Jean-François Vinciguerra

© MARION BONNET

Chanteur dans Die Fledermaus, à partir du 21 décembre, puis metteur en scène des Chevaliers de la Table ronde, en juin-juillet 2019, pour l’Opéra de Lausanne, le baryton-basse français coiffera les deux casquettes dans Le Petit Faust, en mars prochain, à l’Odéon de Marseille.

Cette fin d’année, vous la passerez à Lausanne, où vous incarnerez Frank dans Die Fledermaus, chantée dans sa version originale allemande, mais avec des dialogues en français. Que devient l’ouvrage quand on utilise simultanément ces deux langues ?

Je pense que les personnages de Die Fledermaus sont typiques d’un certain théâtre qui nous est proche, celui de Labiche, par exemple, et qu’ils sont plongés dans une musique foncièrement viennoise, mélange qui fonctionne bien. Chanter en allemand est un vrai plaisir, tant la langue s’adapte idéalement aux airs. J’ai déjà beaucoup joué la version entièrement en français (La Chauve-Souris) mais, pour Lausanne, j’ai dû apprendre un nouveau texte qu’Adriano Sinivia, le metteur en scène, a tiré du livret de Richard Genée et Karl Haffner.

Vous avez une double casquette de chanteur et de metteur en scène. Est-ce difficile à gérer ?

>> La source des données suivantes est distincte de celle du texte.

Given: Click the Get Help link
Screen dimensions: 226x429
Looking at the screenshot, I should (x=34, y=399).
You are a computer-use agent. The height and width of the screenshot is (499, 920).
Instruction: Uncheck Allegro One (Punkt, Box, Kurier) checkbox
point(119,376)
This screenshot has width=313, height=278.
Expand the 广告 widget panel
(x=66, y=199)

Pas du tout. Quand je chante, je suis chanteur, un point c’est tout. Et si je fais de la mise en scène, je ne chante pas ; les spectacles autour d’Hervé, prévus en 2019, seront une exception. En scène, j’ai l’impression d’être en vacances ; en dehors, les journées sont plus longues, et mes responsabilités plus lourdes. Dans la mesure où je suis également chanteur, je pense que je comprends mieux les attentes des interprètes et ce qu’on peut leur demander ; je veux qu’ils soient heureux d’être là. J’ai commencé par le théâtre parlé, j’ai fait l’École de la rue Blanche (ENSATT) et, au début, je ne pensais absolument pas devenir chanteur ; c’est pour cela que, dans un ouvrage lyrique, la part théâtrale est si importante pour moi.

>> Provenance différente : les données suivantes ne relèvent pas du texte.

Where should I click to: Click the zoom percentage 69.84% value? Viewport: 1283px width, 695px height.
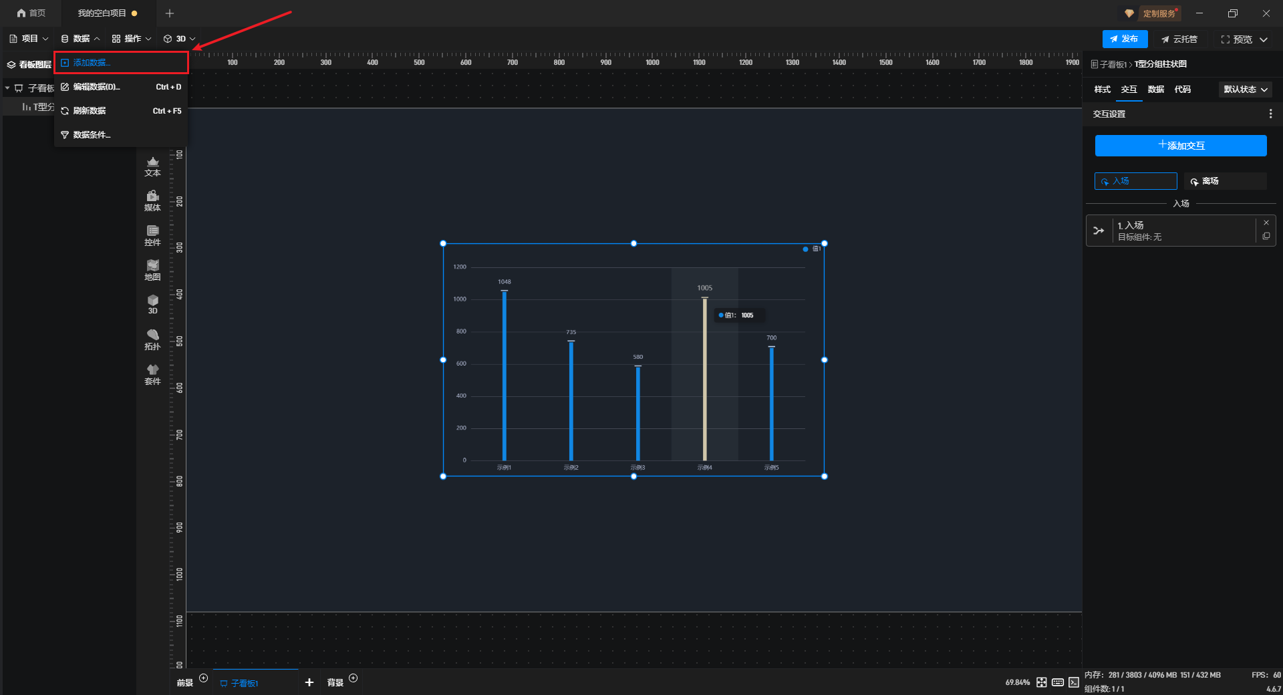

À propos d’Hervé, vous chanterez et mettrez en scène Le Petit Faust, en mars prochain, à l’Odéon de Marseille. Sauf erreur, votre attachement pour cette parodie du Faust de Gounod ne date pas d’hier…

Il y a deux ans, pendant que je chantais La Chauve-Souris à Marseille, j’ai eu une conversation avec Maurice Xiberras, le directeur général de l’Opéra, autour du Petit Faust. Je connais bien la parodie d’Hervé, créée en 1869 – l’année de l’entrée du « grand » Faust à l’Opéra de Paris –, pour l’avoir montée une première fois, en 1996, au Festival d’Auvers-sur-Oise, à la demande de Pascal Escande. J’avais moi-même imaginé les décors, conçus comme un livre pop-up pour enfants, et adaptés à la cour du château de Méry-sur-Oise ; ils vont servir à nouveau.